Harian negara Israel Ynet melaporkan bahwa unit yang dimaksud telah lama menyita cukup banyak persenjataan untuk membentuk “pasukan kecil.”
“Kami tiada suka semata-mata mengambil rampasan, menyimpannya, serta merawatnya tanpa mendapat untung darinya,” aku Letnan Kolonel Sharon Kotler. “Saya setiap saat bertanya berapa nilai rampasan ini.”
Tentara dari unit penjarahan mencuri “gunungan uang tunai” dalam wilayah musuh. Dalam satu kasus, unit yang disebutkan menyita NIS 4 jt (sekitar $1 juta) dari rumah pribadi pribadi komandan brigade Hamas.
Unit yang dimaksud terdiri dari sekitar 500 orang, yang mana sebagian besar bertugas dalam bawah pusat pasokan militer negeri Israel di tempat Divisi Teknologi dan juga Logistik (ATL). Secara total, 2.400 tentara membantu pada operasi penjarahan.
“Tentara tanah Israel menjarah uang senilai hampir USD25 jt juga artefak emas dari warga Palestina di dalam seluruh Jalur Kawasan Gaza sejak mulainya perang,” menurut Kantor Dunia Pers Gaza.
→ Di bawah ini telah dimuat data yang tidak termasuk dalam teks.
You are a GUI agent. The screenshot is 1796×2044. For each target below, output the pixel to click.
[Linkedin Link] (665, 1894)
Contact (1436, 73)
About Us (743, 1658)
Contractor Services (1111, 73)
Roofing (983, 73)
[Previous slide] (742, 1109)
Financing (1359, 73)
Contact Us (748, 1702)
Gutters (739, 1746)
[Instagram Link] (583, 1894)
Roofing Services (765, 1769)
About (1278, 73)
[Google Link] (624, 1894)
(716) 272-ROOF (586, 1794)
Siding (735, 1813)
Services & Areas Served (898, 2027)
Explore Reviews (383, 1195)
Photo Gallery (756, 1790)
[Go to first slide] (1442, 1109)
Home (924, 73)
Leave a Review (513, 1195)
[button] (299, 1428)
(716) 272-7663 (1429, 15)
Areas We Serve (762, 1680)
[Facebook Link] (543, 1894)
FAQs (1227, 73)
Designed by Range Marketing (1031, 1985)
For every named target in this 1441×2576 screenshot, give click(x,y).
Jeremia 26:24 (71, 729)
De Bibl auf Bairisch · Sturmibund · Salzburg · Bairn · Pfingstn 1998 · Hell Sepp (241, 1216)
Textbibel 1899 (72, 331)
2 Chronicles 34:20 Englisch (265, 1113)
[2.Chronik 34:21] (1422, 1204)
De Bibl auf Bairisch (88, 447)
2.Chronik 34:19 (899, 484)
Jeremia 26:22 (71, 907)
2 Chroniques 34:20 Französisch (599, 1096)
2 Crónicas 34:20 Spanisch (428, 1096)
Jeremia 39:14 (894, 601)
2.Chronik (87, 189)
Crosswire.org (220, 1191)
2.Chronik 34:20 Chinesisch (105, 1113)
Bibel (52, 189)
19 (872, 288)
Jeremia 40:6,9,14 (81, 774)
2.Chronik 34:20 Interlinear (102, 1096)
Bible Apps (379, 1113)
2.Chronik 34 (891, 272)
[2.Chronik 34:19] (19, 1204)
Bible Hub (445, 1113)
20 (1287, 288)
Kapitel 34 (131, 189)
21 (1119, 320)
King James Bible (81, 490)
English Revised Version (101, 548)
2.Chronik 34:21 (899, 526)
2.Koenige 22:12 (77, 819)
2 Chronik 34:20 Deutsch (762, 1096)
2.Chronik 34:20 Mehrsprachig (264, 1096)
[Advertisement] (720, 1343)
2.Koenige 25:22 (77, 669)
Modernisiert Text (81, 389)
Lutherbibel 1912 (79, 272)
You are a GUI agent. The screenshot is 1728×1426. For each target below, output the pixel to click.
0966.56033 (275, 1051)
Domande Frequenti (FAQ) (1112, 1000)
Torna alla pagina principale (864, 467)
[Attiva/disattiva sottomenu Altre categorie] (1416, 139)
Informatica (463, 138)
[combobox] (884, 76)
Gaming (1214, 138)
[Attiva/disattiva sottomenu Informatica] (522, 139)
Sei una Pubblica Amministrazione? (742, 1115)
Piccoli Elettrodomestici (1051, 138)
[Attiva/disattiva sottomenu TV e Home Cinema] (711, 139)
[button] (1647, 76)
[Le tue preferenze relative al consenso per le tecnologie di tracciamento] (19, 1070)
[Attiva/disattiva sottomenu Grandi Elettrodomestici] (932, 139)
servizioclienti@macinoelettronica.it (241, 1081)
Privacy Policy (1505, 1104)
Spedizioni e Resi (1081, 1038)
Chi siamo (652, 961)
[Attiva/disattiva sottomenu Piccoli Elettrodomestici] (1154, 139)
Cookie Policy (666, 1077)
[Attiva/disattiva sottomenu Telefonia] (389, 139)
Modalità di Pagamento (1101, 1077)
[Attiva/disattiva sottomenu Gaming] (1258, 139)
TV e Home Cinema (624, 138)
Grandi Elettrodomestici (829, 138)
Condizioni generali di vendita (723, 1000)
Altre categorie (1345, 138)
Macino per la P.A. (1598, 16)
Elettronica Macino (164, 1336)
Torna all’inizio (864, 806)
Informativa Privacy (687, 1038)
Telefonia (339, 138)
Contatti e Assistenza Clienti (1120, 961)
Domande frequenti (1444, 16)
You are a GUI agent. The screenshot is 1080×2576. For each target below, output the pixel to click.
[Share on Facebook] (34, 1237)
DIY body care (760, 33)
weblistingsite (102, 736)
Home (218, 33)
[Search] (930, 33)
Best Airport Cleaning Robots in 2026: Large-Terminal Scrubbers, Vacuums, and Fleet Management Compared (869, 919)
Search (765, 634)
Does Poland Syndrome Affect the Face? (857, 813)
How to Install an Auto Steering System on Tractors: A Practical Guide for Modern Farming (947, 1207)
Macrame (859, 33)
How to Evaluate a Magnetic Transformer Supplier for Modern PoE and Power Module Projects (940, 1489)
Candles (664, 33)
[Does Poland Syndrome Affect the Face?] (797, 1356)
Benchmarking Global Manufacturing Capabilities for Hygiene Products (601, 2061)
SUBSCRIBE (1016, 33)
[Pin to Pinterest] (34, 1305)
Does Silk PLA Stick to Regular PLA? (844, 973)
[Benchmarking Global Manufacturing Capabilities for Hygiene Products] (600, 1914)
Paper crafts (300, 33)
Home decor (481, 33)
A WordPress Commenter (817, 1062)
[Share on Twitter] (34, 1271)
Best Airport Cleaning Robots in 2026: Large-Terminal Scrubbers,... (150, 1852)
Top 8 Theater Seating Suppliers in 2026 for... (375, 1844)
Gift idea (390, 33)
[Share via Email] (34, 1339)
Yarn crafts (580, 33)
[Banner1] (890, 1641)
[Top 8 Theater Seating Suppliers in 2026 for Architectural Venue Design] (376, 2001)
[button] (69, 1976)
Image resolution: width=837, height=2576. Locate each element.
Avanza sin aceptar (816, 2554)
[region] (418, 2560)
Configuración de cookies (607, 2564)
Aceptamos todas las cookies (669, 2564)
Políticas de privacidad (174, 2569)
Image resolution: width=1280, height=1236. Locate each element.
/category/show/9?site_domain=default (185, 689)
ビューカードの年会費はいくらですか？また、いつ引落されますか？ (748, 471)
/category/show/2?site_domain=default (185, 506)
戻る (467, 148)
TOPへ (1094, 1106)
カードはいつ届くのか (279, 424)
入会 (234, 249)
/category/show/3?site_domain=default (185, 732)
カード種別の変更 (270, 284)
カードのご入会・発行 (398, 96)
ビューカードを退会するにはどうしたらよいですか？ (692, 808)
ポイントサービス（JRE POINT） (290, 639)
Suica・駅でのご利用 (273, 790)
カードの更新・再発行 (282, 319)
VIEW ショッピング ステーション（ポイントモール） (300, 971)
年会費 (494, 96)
Unit yang dimaksud juga sudah pernah menyelenggarakan puluhan operasi rahasia di dalam Lebanon selatan untuk menemukan kemudian menyita persediaan senjata dan juga amunisi milik pasukan elit Hizbullah Radwan.
Baca Juga: Efisiensi Tanpa Henti, Menggelorakan Revolusi Sayap Kanan
Mereka juga menggunakan operasi penjarahan ini untuk membiasakan diri dengan medan serta mempersiapkan operasi darat skala besar.
Militer tanah Israel telah terjadi menyediakan unit yang disebutkan dengan mesin ATM untuk menghitung “segunung uang tunai” yang disita selama operasi penjarahan, pada samping timbangan untuk memperkirakan nilai emas batangan serta perhiasan yang tersebut diambil dari rumah-rumah warga Lebanon dan juga Gaza.